▸ Listing:
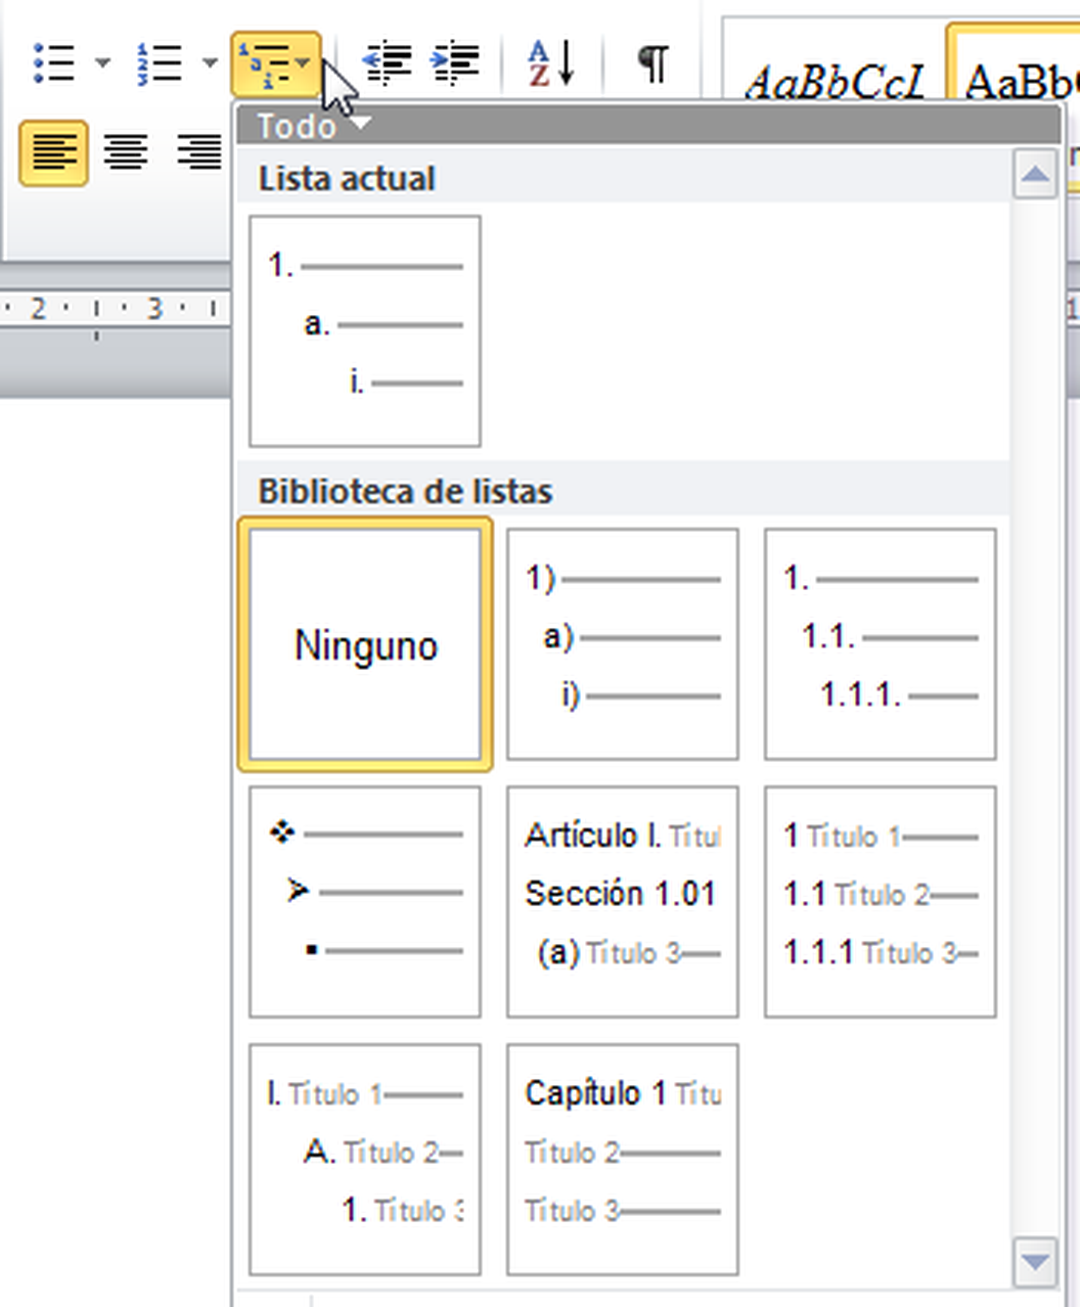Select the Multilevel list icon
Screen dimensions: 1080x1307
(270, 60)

==

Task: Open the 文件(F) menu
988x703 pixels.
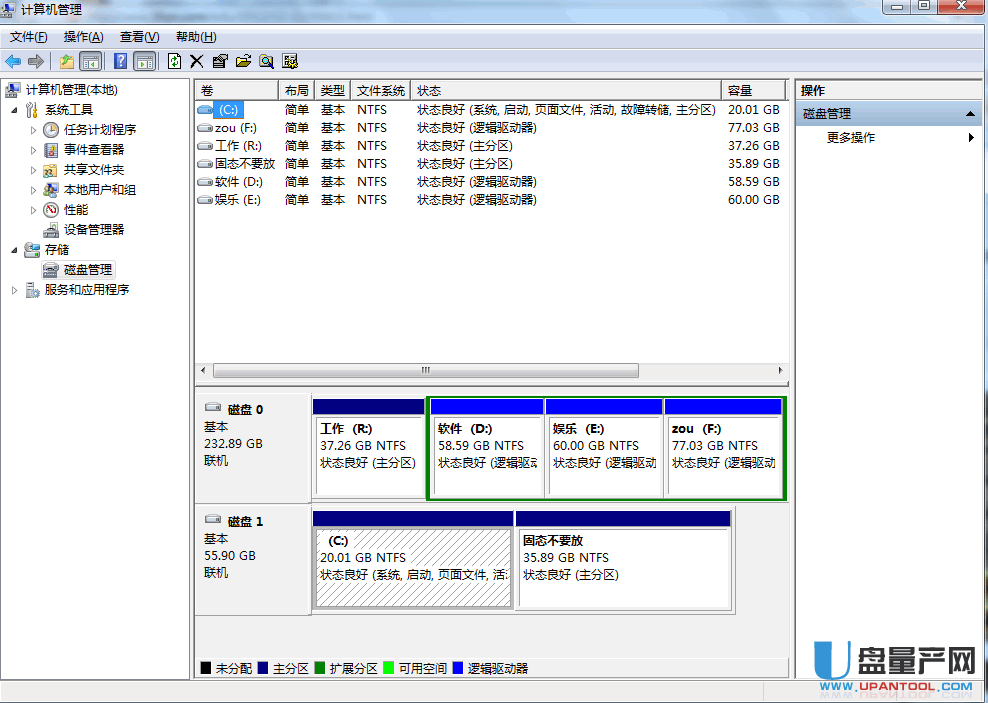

==

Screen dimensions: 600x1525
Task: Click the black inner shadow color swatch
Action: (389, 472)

▸ Request: Lay out as a numbered list the rows starting at the line containing "Screen dimensions: 600x1525" and ending at the line containing "Action: (389, 472)", leaving out blank lines.

▸ Task output:
1. Screen dimensions: 600x1525
2. Task: Click the black inner shadow color swatch
3. Action: (389, 472)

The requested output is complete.